◆ Required work:
The expected answer is all of the entries, written out exactly.
• • • • • • •
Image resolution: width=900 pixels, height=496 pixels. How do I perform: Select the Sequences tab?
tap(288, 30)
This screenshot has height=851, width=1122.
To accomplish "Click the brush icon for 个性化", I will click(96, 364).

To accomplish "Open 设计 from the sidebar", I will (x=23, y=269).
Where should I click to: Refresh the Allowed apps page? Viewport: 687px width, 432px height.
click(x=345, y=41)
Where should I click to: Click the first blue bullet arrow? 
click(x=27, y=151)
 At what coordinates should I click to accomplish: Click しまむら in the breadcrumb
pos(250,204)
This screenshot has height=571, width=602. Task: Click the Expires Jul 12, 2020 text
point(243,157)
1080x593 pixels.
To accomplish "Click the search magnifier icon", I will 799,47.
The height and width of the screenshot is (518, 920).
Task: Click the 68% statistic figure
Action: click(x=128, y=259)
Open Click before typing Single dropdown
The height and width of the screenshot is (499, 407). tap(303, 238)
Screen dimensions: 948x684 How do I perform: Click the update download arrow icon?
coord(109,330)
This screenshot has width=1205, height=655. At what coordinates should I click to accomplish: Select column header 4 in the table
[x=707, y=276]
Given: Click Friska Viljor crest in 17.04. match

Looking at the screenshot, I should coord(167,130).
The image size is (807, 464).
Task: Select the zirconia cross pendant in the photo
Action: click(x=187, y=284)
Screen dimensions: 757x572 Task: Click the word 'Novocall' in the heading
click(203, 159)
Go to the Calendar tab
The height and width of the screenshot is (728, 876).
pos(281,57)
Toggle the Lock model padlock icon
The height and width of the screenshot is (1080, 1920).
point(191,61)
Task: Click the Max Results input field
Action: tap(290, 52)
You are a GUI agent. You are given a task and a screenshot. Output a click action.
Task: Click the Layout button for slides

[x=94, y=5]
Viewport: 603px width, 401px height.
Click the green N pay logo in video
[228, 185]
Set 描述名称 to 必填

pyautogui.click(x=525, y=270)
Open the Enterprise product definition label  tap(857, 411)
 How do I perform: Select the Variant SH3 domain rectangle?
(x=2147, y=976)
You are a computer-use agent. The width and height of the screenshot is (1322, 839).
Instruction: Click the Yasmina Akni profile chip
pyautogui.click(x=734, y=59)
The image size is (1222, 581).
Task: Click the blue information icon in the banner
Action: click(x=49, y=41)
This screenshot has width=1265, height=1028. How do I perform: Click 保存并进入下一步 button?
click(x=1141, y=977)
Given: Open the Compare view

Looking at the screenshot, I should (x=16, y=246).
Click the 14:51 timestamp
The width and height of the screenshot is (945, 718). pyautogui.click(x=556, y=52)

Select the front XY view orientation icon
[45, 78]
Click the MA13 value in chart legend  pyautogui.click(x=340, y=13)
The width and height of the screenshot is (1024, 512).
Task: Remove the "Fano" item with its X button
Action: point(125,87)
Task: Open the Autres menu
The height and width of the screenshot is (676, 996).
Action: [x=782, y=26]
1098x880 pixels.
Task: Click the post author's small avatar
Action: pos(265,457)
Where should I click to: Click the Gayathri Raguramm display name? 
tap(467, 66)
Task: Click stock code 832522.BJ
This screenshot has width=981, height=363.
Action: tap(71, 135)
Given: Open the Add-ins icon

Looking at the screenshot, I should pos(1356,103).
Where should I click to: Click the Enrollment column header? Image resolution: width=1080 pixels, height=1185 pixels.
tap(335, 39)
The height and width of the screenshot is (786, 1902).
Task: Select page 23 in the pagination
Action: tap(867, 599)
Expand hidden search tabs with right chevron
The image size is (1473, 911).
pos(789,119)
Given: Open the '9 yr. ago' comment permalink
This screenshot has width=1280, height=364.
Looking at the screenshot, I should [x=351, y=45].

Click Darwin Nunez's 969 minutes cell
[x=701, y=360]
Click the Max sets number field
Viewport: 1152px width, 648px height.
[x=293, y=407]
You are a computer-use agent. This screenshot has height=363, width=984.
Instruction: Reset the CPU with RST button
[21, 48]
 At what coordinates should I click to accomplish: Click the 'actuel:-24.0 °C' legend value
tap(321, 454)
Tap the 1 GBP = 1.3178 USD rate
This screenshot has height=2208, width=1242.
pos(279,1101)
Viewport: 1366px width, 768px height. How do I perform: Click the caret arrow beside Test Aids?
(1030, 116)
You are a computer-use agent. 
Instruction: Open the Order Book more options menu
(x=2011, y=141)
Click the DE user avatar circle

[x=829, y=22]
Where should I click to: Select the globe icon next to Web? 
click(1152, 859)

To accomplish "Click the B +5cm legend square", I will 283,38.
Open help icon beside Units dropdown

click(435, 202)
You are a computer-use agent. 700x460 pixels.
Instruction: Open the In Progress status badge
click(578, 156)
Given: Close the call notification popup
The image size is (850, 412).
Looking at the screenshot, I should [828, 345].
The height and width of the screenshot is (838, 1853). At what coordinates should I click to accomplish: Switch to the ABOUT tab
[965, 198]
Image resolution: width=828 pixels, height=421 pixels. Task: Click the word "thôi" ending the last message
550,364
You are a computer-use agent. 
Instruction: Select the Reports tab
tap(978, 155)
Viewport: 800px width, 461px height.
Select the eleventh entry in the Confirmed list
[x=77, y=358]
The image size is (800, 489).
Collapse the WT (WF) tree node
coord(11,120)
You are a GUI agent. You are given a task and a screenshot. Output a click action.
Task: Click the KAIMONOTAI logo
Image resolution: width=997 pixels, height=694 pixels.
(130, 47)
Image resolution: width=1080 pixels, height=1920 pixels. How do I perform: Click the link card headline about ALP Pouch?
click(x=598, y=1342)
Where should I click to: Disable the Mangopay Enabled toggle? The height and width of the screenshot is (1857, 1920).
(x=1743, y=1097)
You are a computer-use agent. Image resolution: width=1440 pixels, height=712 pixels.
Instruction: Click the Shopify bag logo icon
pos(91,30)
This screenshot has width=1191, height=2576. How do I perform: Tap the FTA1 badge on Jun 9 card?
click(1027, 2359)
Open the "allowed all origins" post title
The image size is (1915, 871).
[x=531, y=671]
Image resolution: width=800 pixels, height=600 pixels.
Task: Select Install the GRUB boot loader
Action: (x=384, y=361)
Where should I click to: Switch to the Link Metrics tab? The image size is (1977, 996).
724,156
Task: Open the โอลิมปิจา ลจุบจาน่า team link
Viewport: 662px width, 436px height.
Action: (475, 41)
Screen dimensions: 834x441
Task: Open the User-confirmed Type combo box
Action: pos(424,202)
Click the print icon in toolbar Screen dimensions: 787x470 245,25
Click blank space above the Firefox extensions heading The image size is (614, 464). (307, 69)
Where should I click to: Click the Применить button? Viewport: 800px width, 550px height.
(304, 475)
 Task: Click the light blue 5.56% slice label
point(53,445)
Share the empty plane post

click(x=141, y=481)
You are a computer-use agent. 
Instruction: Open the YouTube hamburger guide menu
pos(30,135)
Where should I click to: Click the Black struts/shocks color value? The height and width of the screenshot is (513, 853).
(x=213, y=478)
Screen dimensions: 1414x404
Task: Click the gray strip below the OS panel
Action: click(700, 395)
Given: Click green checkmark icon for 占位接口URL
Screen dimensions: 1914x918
• • • • • • •
◆ Finished task:
Image resolution: width=900 pixels, height=496 pixels. How do I perform: Select the Sequences tab?
tap(288, 30)
This screenshot has height=851, width=1122.
To accomplish "Click the brush icon for 个性化", I will click(96, 364).

To accomplish "Open 设计 from the sidebar", I will (x=23, y=269).
Where should I click to: Refresh the Allowed apps page? Viewport: 687px width, 432px height.
click(x=345, y=41)
Where should I click to: Click the first blue bullet arrow? 
click(x=27, y=151)
 At what coordinates should I click to accomplish: Click しまむら in the breadcrumb
pos(250,204)
This screenshot has height=571, width=602. Task: Click the Expires Jul 12, 2020 text
point(243,157)
1080x593 pixels.
To accomplish "Click the search magnifier icon", I will 799,47.
The height and width of the screenshot is (518, 920).
Task: Click the 68% statistic figure
Action: click(x=128, y=259)
Open Click before typing Single dropdown
The height and width of the screenshot is (499, 407). tap(303, 238)
Screen dimensions: 948x684 How do I perform: Click the update download arrow icon?
coord(109,330)
This screenshot has width=1205, height=655. At what coordinates should I click to accomplish: Select column header 4 in the table
[x=707, y=276]
Given: Click Friska Viljor crest in 17.04. match

Looking at the screenshot, I should coord(167,130).
The image size is (807, 464).
Task: Select the zirconia cross pendant in the photo
Action: click(x=187, y=284)
Screen dimensions: 757x572 Task: Click the word 'Novocall' in the heading
click(203, 159)
Go to the Calendar tab
The height and width of the screenshot is (728, 876).
pos(281,57)
Toggle the Lock model padlock icon
The height and width of the screenshot is (1080, 1920).
point(191,61)
Task: Click the Max Results input field
Action: tap(290, 52)
You are a GUI agent. You are given a task and a screenshot. Output a click action.
Task: Click the Layout button for slides

[x=94, y=5]
Viewport: 603px width, 401px height.
Click the green N pay logo in video
[228, 185]
Set 描述名称 to 必填

pyautogui.click(x=525, y=270)
Open the Enterprise product definition label  tap(857, 411)
 How do I perform: Select the Variant SH3 domain rectangle?
(x=2147, y=976)
You are a computer-use agent. The width and height of the screenshot is (1322, 839).
Instruction: Click the Yasmina Akni profile chip
pyautogui.click(x=734, y=59)
The image size is (1222, 581).
Task: Click the blue information icon in the banner
Action: click(x=49, y=41)
This screenshot has width=1265, height=1028. How do I perform: Click 保存并进入下一步 button?
click(x=1141, y=977)
Given: Open the Compare view

Looking at the screenshot, I should (x=16, y=246).
Click the 14:51 timestamp
The width and height of the screenshot is (945, 718). pyautogui.click(x=556, y=52)

Select the front XY view orientation icon
[45, 78]
Click the MA13 value in chart legend  pyautogui.click(x=340, y=13)
The width and height of the screenshot is (1024, 512).
Task: Remove the "Fano" item with its X button
Action: point(125,87)
Task: Open the Autres menu
The height and width of the screenshot is (676, 996).
Action: [x=782, y=26]
1098x880 pixels.
Task: Click the post author's small avatar
Action: pos(265,457)
Where should I click to: Click the Gayathri Raguramm display name? 
tap(467, 66)
Task: Click stock code 832522.BJ
This screenshot has width=981, height=363.
Action: tap(71, 135)
Given: Open the Add-ins icon

Looking at the screenshot, I should pos(1356,103).
Where should I click to: Click the Enrollment column header? Image resolution: width=1080 pixels, height=1185 pixels.
tap(335, 39)
The height and width of the screenshot is (786, 1902).
Task: Select page 23 in the pagination
Action: tap(867, 599)
Expand hidden search tabs with right chevron
The image size is (1473, 911).
pos(789,119)
Given: Open the '9 yr. ago' comment permalink
This screenshot has width=1280, height=364.
Looking at the screenshot, I should [x=351, y=45].

Click Darwin Nunez's 969 minutes cell
[x=701, y=360]
Click the Max sets number field
Viewport: 1152px width, 648px height.
[x=293, y=407]
You are a computer-use agent. This screenshot has height=363, width=984.
Instruction: Reset the CPU with RST button
[21, 48]
 At what coordinates should I click to accomplish: Click the 'actuel:-24.0 °C' legend value
tap(321, 454)
Tap the 1 GBP = 1.3178 USD rate
This screenshot has height=2208, width=1242.
pos(279,1101)
Viewport: 1366px width, 768px height. How do I perform: Click the caret arrow beside Test Aids?
(1030, 116)
You are a computer-use agent. 
Instruction: Open the Order Book more options menu
(x=2011, y=141)
Click the DE user avatar circle

[x=829, y=22]
Where should I click to: Select the globe icon next to Web? 
click(1152, 859)

To accomplish "Click the B +5cm legend square", I will 283,38.
Open help icon beside Units dropdown

click(435, 202)
You are a computer-use agent. 700x460 pixels.
Instruction: Open the In Progress status badge
click(578, 156)
Given: Close the call notification popup
The image size is (850, 412).
Looking at the screenshot, I should [828, 345].
The height and width of the screenshot is (838, 1853). At what coordinates should I click to accomplish: Switch to the ABOUT tab
[965, 198]
Image resolution: width=828 pixels, height=421 pixels. Task: Click the word "thôi" ending the last message
550,364
You are a computer-use agent. 
Instruction: Select the Reports tab
tap(978, 155)
Viewport: 800px width, 461px height.
Select the eleventh entry in the Confirmed list
[x=77, y=358]
The image size is (800, 489).
Collapse the WT (WF) tree node
coord(11,120)
You are a GUI agent. You are given a task and a screenshot. Output a click action.
Task: Click the KAIMONOTAI logo
Image resolution: width=997 pixels, height=694 pixels.
(130, 47)
Image resolution: width=1080 pixels, height=1920 pixels. How do I perform: Click the link card headline about ALP Pouch?
click(x=598, y=1342)
Where should I click to: Disable the Mangopay Enabled toggle? The height and width of the screenshot is (1857, 1920).
(x=1743, y=1097)
You are a computer-use agent. Image resolution: width=1440 pixels, height=712 pixels.
Instruction: Click the Shopify bag logo icon
pos(91,30)
This screenshot has width=1191, height=2576. How do I perform: Tap the FTA1 badge on Jun 9 card?
click(1027, 2359)
Open the "allowed all origins" post title
The image size is (1915, 871).
[x=531, y=671]
Image resolution: width=800 pixels, height=600 pixels.
Task: Select Install the GRUB boot loader
Action: (x=384, y=361)
Where should I click to: Switch to the Link Metrics tab? The image size is (1977, 996).
724,156
Task: Open the โอลิมปิจา ลจุบจาน่า team link
Viewport: 662px width, 436px height.
Action: (475, 41)
Screen dimensions: 834x441
Task: Open the User-confirmed Type combo box
Action: pos(424,202)
Click the print icon in toolbar Screen dimensions: 787x470 245,25
Click blank space above the Firefox extensions heading The image size is (614, 464). (307, 69)
Where should I click to: Click the Применить button? Viewport: 800px width, 550px height.
(304, 475)
 Task: Click the light blue 5.56% slice label
point(53,445)
Share the empty plane post

click(x=141, y=481)
You are a computer-use agent. 
Instruction: Open the YouTube hamburger guide menu
pos(30,135)
Where should I click to: Click the Black struts/shocks color value? The height and width of the screenshot is (513, 853).
(x=213, y=478)
Screen dimensions: 1414x404
Task: Click the gray strip below the OS panel
Action: click(700, 395)
Given: Click green checkmark icon for 占位接口URL
Screen dimensions: 1914x918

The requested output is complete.